Akademik Personel Hakları
- Eşit işe eşit ücret uygulanmalıdır.
- Ek göstergelere dayalı hiyerarşik ücretlendirmeden vazgeçilmelidir.
- 50/d, 33/a, 35 ve ÖYP gibi statülerden kaynaklanan ayrımcılıklar kaldırılmalı; tüm araştırma görevlileri iş güvencesine kavuşturulmalıdır.
- Doktorasını tamamlayan araştırma görevlileri ek koşul aranmaksızın doktor öğretim üyesi kadrosuna atanmalı ve bu kadrolar iş güvencesi sağlayacak biçimde yeniden düzenlenmelidir.
- “Yükseköğretim Tazminatı” akademik, idari ve teknik tüm personele ödenmelidir.

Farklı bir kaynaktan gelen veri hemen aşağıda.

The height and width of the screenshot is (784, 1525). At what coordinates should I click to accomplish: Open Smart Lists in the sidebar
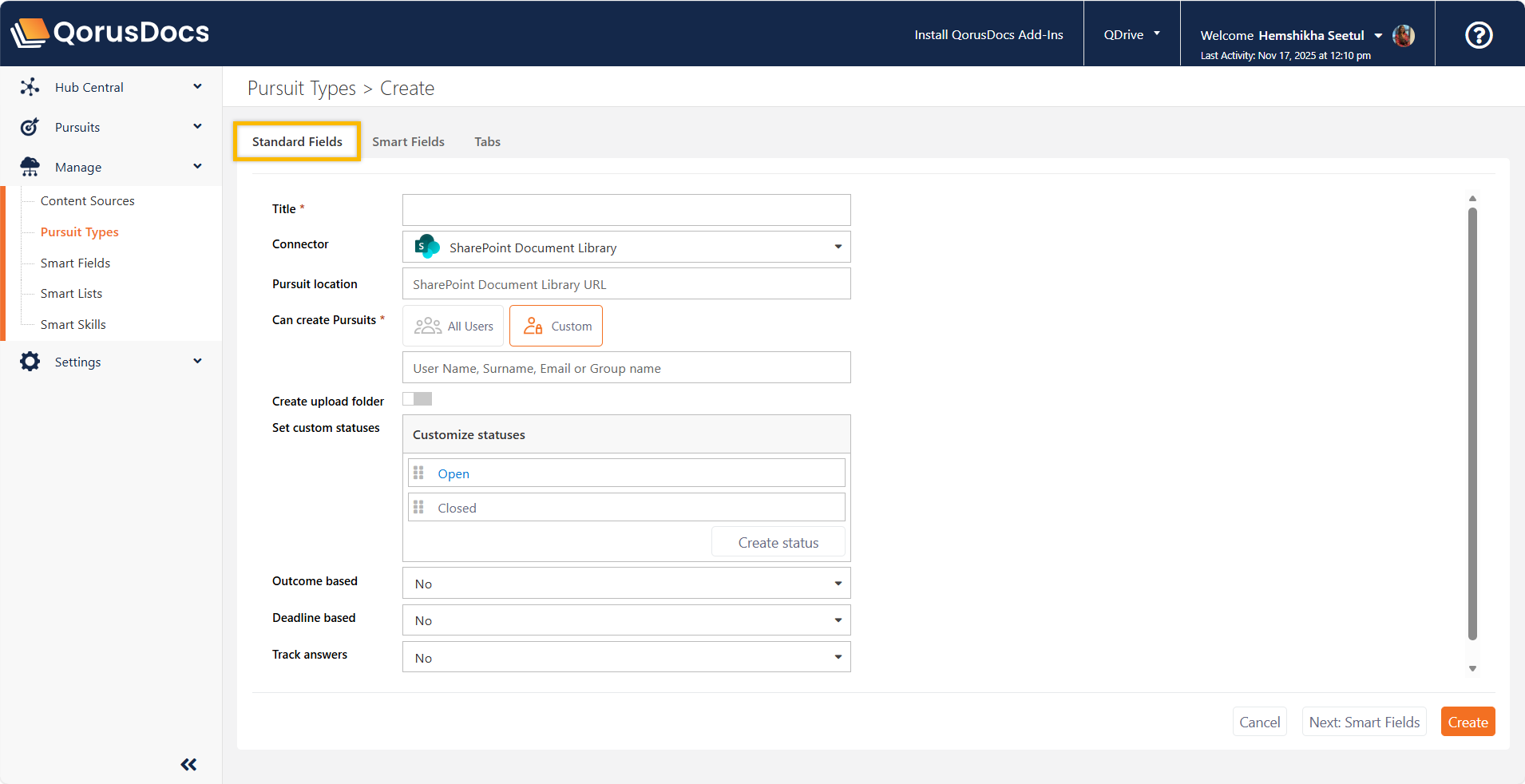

İdari ve Teknik Personel Hakları
- “Geliştirme Ödeneği ve Yükseköğretim Tazminatı” tüm üniversite idari ve teknik personeline verilmeli ve maaşları günün koşullarına göre arttırılmalıdır.
- Lojman, servis, yemekhane ve sosyal tesislere erişimde tüm personel için eşitlik sağlanmalıdır.
- Yükseköğretim çalışanlarına üniversitelerin kurumsal özerkliğine zarar vermeyecek şekilde tayin hakkı verilmelidir.
- Yükseköğretimdeki ek ücret ve ödemeler tüm personel arasında adil biçimde dağıtılmalıdır.